Raw records
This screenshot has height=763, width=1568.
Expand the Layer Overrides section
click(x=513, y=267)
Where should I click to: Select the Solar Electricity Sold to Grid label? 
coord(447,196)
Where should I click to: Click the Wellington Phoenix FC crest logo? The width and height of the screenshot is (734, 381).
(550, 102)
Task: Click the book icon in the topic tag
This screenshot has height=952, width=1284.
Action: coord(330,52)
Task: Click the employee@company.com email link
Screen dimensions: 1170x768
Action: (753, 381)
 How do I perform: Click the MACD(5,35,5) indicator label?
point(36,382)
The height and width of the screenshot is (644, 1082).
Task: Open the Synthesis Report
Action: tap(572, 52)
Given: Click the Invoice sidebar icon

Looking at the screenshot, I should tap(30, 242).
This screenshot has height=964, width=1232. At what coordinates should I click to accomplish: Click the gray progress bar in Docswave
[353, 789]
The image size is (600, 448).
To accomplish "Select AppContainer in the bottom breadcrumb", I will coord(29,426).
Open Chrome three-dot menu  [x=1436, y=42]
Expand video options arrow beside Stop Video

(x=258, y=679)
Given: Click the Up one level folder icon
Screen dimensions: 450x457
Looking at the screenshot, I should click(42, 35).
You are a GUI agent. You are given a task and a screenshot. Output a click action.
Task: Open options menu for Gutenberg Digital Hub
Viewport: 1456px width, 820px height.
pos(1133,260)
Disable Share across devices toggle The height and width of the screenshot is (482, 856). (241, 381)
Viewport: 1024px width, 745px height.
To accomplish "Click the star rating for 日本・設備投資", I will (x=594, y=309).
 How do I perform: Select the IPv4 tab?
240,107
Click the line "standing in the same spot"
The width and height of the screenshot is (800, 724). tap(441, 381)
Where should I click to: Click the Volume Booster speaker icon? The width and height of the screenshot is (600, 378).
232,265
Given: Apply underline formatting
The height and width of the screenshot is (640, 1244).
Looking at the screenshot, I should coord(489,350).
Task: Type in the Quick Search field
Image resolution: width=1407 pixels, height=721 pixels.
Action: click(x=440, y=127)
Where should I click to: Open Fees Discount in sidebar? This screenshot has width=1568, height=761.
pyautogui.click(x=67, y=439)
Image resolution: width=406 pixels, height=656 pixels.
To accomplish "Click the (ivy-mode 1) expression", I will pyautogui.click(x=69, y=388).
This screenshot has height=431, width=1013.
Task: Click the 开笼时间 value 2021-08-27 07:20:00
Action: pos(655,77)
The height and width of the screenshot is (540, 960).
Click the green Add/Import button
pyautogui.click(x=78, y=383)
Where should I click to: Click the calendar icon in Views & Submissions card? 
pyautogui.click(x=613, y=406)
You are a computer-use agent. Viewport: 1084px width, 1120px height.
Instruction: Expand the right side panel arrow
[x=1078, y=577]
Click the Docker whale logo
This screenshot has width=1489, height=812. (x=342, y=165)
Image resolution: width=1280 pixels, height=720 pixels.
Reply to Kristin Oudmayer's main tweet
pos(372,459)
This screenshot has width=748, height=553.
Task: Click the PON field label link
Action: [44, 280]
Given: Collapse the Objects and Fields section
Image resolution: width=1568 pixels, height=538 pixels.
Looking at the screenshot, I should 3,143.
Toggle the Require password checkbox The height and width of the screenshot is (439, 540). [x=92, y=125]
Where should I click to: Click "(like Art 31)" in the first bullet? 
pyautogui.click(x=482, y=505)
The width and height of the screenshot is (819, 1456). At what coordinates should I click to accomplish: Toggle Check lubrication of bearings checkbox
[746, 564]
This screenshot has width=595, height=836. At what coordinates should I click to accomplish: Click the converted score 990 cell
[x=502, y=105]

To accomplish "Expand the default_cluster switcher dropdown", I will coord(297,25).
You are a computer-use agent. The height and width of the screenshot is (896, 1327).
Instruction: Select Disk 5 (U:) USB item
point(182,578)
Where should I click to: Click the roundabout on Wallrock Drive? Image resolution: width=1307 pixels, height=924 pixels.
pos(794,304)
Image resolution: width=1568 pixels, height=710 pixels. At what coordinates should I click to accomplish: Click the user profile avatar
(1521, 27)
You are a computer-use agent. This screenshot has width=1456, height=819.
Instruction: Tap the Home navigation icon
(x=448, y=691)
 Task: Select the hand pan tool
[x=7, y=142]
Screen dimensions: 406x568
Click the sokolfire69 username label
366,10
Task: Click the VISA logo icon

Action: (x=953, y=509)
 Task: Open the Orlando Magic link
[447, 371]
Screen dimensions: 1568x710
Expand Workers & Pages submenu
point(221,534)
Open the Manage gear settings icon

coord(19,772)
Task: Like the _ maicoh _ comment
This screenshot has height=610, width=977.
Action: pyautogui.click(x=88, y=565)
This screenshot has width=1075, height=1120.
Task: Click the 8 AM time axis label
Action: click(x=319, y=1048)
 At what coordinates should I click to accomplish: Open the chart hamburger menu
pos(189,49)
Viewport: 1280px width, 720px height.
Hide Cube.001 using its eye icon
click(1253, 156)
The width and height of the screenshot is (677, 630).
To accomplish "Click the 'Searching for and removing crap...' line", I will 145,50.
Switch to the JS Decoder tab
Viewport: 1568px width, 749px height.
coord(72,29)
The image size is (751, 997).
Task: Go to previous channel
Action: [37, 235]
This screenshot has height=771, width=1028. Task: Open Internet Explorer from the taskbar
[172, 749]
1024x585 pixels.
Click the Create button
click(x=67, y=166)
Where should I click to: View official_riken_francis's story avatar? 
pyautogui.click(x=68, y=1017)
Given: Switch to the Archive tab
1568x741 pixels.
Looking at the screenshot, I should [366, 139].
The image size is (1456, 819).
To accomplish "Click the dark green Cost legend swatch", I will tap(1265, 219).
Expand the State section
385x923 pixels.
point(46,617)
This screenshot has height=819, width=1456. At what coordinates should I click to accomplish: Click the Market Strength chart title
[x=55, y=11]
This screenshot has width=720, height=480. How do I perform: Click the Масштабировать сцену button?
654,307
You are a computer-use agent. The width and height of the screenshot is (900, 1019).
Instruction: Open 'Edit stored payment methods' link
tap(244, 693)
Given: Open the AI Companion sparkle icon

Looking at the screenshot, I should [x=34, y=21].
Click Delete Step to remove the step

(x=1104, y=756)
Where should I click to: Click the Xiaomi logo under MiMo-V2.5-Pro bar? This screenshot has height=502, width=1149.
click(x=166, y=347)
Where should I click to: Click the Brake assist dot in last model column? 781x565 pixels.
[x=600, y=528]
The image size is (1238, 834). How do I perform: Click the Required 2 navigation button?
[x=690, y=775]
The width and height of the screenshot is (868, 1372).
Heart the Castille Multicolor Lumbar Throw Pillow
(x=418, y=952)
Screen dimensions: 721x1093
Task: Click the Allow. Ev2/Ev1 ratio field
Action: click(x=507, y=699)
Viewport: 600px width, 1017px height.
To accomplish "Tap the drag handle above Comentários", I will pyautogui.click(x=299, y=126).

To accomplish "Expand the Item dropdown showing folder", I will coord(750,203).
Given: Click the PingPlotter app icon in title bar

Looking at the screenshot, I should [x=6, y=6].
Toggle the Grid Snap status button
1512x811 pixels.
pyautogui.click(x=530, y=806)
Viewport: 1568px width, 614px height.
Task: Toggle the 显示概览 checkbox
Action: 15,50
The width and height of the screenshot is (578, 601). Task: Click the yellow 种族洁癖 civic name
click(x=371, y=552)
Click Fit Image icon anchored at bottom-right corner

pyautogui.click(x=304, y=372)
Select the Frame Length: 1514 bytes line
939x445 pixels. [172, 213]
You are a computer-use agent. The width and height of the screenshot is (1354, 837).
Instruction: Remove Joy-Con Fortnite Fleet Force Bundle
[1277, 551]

Exercise details
Copy the records word for word, starting at the line that contains "is (1354, 837)." and continuing through the end of the records.

Right answer
You are a computer-use agent. The width and height of the screenshot is (1354, 837).
Instruction: Remove Joy-Con Fortnite Fleet Force Bundle
[1277, 551]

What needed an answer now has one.